Florida Marine Contractors Association
a Florida Non Profit Corporation


Sign up for the Hyatt Regency Jacksonville Riverfront Mini-Expo/Meeting on October 16-17, 2015

Mission Statement of the Florida Marine Contractors Association

“To support, promote, and educate the professional marine construction industry in the State of Florida”.

FMCA’s positions on Manatee Protection: *If sound science supports it, so do we. * If sound science doesn’t support it neither do we.

President’s Letter

Welcome to Florida Marine Contractors Association, affectionately known as FMCA.

For 2015 the efforts of the association will be focused on membership and the regulatory issues that are making the industry a frustrating vocation at best. These two items work hand in hand. Getting more of the professionals in the marine industry involved in FMCA will increase the association’s clout with regulatory administrators and elected officials.

For membership consider all the suppliers who are doing business with the contractors. When a project is stalled due to a regulatory issue the contractor does not purchase materials, rent equipment, bond the job or employ his staff on that bit of work. All of these suppliers should be encouraged to join FMCA. And it goes further than that, most all types of business have their own associations and FMCA members should be talking with them to find the common ground. When I am speaking to elected officials the wider I can cast the net on the effects of bad policy or slow bureaucracy the better.

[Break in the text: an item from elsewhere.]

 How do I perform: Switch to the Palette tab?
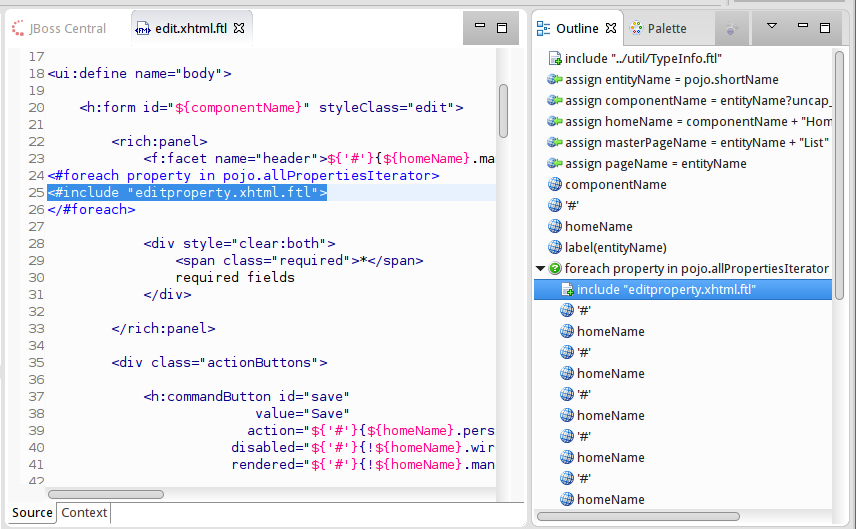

With this in mind I would encourage every contractor to speak with their suppliers and tell them why organizations such as FMCA matter, and if you are really serious you can take the route of my esteemed predecessor, tell your suppliers that this business is your life line and unless they are in the game you will seek out those who are and patronize them instead.

If membership is one face of the hammer then the other face is the regulatory issues. Those who know me are aware that my background has been in the permitting end of the marine construction business. I have for many years worked to secure the authorizations from the federal, state, and local regulatory agencies that allow for projects in the marine environment. Over the last couple of years I have watched in amazed disbelief as what used to be a frustrating pursuit has become a sequence of circumstances that if the regulators are to be believed is beyond anyone’s ability to change. Currently in Florida we are experiencing a pro-business administration in Tallahassee. State authorizations are obtainable in a relatively predicable manner. However at the Federal level the opposite is occurring. Simple maintenance authorizations for existing facilities can take months or years to obtain. The county, city, village, and town authorizations seem to fluctuate from entity to entity but at least here in Lee County they are not the major stumbling block that the federal level authorizations have become.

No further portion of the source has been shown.